ConfigsMay 19, 2026·3 min read

FunASR — End-to-End Speech Recognition Toolkit

FunASR is an open-source speech recognition toolkit by Alibaba DAMO Academy supporting ASR, voice activity detection, punctuation restoration, and text normalization. It ships pretrained models for 50+ languages and provides production-ready server deployment with streaming support.

Agent ready

This asset can be read and installed directly by agents

TokRepo exposes a universal CLI command, install contract, metadata JSON, adapter-aware plan, and raw content links so agents can judge fit, risk, and next actions.

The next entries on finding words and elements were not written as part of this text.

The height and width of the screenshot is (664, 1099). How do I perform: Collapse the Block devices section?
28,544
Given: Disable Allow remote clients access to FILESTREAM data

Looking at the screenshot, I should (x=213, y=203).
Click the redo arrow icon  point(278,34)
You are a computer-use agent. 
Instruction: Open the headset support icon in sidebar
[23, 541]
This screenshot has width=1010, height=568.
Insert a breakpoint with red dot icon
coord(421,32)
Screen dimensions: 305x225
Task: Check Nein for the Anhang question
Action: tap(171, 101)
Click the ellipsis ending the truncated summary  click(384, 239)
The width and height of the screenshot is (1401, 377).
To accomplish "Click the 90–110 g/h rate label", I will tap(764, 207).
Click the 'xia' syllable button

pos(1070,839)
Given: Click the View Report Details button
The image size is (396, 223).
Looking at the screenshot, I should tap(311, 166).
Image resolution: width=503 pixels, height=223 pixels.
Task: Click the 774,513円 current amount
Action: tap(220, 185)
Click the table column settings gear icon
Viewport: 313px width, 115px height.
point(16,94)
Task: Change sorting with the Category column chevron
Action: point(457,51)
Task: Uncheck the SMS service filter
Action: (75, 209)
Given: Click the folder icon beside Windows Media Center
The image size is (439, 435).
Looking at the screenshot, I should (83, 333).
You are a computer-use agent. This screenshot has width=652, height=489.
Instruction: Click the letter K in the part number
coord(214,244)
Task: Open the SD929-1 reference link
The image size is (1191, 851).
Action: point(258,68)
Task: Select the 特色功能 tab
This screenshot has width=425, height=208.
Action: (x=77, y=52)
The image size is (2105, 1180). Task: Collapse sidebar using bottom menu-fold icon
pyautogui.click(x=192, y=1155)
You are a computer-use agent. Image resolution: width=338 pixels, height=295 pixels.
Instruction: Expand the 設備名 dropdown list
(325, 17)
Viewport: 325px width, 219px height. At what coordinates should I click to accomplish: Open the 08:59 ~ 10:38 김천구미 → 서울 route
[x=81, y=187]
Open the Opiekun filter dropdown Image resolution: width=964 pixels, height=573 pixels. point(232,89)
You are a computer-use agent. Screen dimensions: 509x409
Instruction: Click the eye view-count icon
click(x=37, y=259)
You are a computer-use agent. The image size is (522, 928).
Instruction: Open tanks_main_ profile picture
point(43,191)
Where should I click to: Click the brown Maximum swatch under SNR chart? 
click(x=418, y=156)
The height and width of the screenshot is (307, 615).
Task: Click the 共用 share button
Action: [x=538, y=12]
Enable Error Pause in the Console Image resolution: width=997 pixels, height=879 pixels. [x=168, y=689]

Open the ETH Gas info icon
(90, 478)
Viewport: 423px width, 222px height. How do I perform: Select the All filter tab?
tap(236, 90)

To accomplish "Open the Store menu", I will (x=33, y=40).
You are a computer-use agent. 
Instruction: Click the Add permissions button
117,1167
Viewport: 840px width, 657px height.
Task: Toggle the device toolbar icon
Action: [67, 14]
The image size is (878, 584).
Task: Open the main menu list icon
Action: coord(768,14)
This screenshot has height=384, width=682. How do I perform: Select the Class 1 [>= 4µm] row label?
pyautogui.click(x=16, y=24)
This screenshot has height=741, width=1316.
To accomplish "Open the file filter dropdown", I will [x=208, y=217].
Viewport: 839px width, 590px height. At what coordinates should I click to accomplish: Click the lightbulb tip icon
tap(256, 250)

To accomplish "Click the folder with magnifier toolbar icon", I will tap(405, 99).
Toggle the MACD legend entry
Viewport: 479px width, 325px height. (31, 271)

Native · 98/100Policy: allow
Agent surface
Any MCP/CLI agent
Kind
Skill
Install
Single
Trust
Trust: Established
Entrypoint
FunASR Overview
Universal CLI install command
npx tokrepo install 9e95d508-537e-11f1-9bc6-00163e2b0d79

Introduction

FunASR provides a complete pipeline for automatic speech recognition, from audio input to formatted text output. It bundles state-of-the-art pretrained models (Paraformer, SenseVoice, Whisper-compatible) with convenient Python APIs and a deployable gRPC/WebSocket server.

What FunASR Does

  • Performs speech-to-text transcription for 50+ languages with pretrained models
  • Detects voice activity to segment audio into speech and silence regions
  • Restores punctuation and performs inverse text normalization on transcriptions
  • Supports both offline (batch) and online (streaming) recognition modes
  • Provides a runtime server for production deployment with GPU acceleration

Architecture Overview

FunASR's core is built on PyTorch and wraps multiple ASR architectures (Paraformer, Conformer, Transformer, Whisper) behind a unified AutoModel interface. The Paraformer model uses a non-autoregressive architecture with a predictor module that estimates token count, enabling single-pass parallel decoding. The runtime server is a C++ gRPC service that loads ONNX-exported models with ONNX Runtime for low-latency inference, accepting WebSocket connections for streaming audio.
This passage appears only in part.